I treat my landscapes more like portraits than snapshots of a place. A portrait contains both subject and observer, and a good portrait shows some evidence of that intimacy.
The places that interest me already seem to contain some piece of me, so exploring that resonance is natural. I revisit these places many times in my mind before I commit them to a painting. For this reason I could never be a plein-air painter. We all see the world through the colored glass of our particular experience and it is important for me to process my perceptions, which often need studio time to form.
I have noticed that I return often to certain themes, abstract forms and compositions. I'm not sure why. There is something about the line between the atmosphere and earth, about the interaction between the tops of trees and air that make me look. Seeing the sky in water on the ground, and the patterns of melting snow on a hillside trip my attention, and as a cold, oncoming dusk that heralds the incredible loneliness I feel when night overtakes wild winter land.
And then there are the patterns made by our presence, the trails and shapes we leave as part of some relationship to a place, and that patterns interaction with other shapes and sky. Every once in a while they all appear in such a way that instinct and my emotional response push me to try to bring the elements together in my studio and mine that event for as much as it will give up.

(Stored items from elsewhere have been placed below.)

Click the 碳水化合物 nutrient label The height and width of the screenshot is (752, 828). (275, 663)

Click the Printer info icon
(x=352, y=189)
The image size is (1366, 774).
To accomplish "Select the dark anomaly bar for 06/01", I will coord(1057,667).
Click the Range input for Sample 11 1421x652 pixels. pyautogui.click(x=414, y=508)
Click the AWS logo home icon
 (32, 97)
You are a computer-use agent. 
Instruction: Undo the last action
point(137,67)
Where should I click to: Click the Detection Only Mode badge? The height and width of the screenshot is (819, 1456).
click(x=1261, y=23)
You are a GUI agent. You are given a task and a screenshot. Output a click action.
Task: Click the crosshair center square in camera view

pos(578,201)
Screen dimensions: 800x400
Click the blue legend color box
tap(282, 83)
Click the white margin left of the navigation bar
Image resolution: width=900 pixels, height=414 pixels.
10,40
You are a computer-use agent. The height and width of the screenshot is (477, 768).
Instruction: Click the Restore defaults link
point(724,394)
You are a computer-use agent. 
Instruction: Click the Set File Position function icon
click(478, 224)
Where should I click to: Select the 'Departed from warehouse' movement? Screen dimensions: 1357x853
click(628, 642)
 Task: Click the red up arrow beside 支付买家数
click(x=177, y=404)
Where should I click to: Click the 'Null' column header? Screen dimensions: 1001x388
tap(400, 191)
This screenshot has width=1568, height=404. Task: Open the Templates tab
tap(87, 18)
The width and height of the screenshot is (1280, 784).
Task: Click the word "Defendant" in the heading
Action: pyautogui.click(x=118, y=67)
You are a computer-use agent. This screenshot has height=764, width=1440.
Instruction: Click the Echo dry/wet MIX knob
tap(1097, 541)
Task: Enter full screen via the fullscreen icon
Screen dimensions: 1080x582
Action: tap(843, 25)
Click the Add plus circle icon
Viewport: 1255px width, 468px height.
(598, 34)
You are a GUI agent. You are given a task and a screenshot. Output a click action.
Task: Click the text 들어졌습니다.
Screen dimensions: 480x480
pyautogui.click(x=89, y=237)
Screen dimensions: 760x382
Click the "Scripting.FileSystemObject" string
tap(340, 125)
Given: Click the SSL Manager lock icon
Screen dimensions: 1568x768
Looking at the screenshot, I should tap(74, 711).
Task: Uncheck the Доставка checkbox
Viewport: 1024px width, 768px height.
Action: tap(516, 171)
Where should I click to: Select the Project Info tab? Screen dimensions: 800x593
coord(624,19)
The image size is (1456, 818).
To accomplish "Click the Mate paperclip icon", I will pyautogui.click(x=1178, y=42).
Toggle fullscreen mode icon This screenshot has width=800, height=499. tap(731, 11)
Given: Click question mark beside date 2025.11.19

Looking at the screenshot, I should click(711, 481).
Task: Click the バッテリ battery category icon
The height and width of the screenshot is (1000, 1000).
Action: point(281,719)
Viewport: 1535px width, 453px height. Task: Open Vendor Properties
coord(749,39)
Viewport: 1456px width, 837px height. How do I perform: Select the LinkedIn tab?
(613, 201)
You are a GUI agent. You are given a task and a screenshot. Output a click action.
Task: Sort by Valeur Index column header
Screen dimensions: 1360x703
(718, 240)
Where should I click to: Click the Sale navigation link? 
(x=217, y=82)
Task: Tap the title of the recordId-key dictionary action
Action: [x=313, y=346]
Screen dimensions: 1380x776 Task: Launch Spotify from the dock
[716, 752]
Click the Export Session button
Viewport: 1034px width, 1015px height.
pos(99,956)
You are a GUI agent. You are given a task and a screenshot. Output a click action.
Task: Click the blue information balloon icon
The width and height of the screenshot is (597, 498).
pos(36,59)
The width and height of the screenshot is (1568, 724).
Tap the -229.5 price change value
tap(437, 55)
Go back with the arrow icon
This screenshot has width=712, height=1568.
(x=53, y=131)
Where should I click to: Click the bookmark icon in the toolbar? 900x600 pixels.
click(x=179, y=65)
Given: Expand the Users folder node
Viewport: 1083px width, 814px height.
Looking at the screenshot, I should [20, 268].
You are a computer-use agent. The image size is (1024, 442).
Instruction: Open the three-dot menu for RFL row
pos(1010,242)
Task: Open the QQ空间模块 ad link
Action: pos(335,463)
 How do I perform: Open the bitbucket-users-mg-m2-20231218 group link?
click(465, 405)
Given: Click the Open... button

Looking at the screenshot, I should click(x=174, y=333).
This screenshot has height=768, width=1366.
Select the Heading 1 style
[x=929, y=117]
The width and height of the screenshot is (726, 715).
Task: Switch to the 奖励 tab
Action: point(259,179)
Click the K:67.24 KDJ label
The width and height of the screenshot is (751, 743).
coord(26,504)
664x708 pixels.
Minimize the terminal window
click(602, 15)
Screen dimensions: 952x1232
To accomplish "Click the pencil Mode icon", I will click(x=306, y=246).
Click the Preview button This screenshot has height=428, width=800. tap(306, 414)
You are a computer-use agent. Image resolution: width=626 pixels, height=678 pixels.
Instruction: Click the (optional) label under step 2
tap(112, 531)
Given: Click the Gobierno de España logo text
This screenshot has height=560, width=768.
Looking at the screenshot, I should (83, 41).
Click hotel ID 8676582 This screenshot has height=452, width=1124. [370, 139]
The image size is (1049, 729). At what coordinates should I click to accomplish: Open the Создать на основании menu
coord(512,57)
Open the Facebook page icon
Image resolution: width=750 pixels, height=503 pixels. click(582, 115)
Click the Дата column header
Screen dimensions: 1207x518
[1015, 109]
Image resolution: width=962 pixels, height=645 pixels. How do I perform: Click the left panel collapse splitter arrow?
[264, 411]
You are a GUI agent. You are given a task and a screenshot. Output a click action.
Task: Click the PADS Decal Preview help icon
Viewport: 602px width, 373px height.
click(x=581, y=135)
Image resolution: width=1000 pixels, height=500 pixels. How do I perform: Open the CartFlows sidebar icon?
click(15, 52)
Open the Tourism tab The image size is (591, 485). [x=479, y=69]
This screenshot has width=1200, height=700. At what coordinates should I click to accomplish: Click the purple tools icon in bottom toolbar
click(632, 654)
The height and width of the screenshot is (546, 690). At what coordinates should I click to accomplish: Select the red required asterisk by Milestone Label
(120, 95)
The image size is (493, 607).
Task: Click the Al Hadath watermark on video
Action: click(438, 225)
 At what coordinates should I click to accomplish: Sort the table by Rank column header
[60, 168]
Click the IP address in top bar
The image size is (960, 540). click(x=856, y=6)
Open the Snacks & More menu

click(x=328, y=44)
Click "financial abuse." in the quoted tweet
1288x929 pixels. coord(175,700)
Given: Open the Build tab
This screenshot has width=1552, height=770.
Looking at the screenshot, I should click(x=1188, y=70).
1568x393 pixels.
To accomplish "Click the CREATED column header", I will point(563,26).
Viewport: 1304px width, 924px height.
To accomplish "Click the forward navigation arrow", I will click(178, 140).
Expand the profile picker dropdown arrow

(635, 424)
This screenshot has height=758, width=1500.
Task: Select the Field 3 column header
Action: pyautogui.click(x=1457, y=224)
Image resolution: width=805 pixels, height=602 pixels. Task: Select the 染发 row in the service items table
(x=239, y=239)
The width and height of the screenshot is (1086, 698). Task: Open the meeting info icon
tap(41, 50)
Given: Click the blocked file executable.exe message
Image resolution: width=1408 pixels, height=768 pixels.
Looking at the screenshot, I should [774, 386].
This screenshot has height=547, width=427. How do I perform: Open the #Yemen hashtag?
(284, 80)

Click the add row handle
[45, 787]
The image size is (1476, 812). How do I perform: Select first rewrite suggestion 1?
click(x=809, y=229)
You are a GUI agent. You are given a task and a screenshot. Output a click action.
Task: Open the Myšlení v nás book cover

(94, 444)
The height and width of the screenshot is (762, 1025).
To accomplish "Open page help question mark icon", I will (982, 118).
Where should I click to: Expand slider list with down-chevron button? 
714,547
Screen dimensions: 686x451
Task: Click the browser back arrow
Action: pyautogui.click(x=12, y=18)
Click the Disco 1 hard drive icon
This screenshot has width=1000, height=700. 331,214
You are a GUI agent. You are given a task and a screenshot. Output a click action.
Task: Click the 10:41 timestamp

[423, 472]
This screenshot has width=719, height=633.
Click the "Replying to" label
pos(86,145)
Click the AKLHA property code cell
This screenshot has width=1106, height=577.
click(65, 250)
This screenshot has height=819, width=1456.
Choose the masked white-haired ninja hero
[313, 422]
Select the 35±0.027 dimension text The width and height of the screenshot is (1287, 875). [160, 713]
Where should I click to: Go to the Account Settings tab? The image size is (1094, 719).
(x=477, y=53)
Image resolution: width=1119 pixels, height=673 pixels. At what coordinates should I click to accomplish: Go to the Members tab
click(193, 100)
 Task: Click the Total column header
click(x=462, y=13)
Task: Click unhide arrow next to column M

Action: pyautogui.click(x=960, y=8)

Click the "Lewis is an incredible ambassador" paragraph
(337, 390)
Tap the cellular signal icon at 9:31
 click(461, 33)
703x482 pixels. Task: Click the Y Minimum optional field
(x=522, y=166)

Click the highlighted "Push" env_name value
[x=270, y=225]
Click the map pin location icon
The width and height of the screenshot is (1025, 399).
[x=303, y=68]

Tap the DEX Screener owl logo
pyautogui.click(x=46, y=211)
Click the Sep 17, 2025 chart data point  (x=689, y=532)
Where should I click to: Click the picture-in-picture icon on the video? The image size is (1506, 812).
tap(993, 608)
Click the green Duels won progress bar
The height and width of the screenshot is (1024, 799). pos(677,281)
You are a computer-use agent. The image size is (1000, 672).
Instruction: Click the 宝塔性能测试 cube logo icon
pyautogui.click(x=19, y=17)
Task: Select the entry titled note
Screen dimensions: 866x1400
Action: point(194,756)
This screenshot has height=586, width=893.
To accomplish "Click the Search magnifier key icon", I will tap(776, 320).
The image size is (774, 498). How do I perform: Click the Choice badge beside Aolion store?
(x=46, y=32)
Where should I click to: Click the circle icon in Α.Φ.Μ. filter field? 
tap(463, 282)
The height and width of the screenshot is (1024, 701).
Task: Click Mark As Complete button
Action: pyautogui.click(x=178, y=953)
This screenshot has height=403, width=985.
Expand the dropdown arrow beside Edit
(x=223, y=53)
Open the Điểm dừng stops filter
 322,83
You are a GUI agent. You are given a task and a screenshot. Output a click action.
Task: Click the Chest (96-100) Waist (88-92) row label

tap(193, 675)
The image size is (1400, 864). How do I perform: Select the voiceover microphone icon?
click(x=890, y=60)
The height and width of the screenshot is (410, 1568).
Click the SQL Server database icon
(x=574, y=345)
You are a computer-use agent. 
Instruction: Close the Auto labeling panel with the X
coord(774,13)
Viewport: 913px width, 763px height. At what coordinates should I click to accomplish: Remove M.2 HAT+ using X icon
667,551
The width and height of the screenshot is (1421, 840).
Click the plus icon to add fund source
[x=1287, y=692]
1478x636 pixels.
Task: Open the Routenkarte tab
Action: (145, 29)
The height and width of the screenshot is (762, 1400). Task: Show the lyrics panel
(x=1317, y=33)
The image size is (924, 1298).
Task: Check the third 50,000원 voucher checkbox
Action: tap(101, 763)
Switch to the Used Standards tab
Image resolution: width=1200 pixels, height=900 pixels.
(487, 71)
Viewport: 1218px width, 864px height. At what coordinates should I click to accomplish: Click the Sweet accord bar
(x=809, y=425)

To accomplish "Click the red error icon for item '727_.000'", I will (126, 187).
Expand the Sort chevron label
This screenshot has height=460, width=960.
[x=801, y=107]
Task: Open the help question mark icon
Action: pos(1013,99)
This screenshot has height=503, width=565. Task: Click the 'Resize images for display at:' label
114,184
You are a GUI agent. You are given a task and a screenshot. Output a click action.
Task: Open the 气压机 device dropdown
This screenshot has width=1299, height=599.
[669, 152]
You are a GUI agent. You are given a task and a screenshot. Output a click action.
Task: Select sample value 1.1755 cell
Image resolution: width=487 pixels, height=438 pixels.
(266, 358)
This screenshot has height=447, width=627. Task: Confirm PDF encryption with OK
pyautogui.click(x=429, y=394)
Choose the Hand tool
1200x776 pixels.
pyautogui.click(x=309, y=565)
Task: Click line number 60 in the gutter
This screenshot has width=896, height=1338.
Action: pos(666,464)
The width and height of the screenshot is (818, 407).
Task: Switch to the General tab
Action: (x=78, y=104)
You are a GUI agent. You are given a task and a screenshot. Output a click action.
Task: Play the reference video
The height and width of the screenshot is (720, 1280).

Plus, I learned a long time ago that there is a certain energy to an unfinished painting, and have thought a lot about that phenomenon. They want you to finish them, and I find this interaction powerful.
A painting is more interesting when it is interactive, requiring some participation from the observer. If I put in just enough dots, the viewer connects them and the experience can be almost conversational. It is that way while painting them, and one hopes that they contain what one puts into them.
The challenge is making those dots on many levels, both on the actual surface and on the emotional and even spiritual levels if you can. I think of it like poetry... which I struggle with when it requires too much work, but I still find it interesting and even cathartic when it asks something from me as the reader.
One of my favorite quotes is by Kahlil Gibran, who said 'Your children come through you, not from you.' I am most impressed when I can see someone has found a part of themselves in one of these paintings, and am happy that they are no longer mine.
--Marc Bohne
A Postscript...
A special thanks goes out to Mort Drucker, Ben Cameron, and the late George Miller, who was instrumental to my survival at critical times, whom I failed to thank before he passed away...a toast to you Mr. Miller.
A very special thanks to the late Sid Larsen, who gave me (and anyone he had contact with) more than I could ever repay.
And a personal special thanks to Judy Reilly, my friend and representative in New England whose support and connection has kept a solid foothold under myself and others that keeps us from being swept out with the tide when storms threaten. I cannot adequately express my appreciation for her patronage.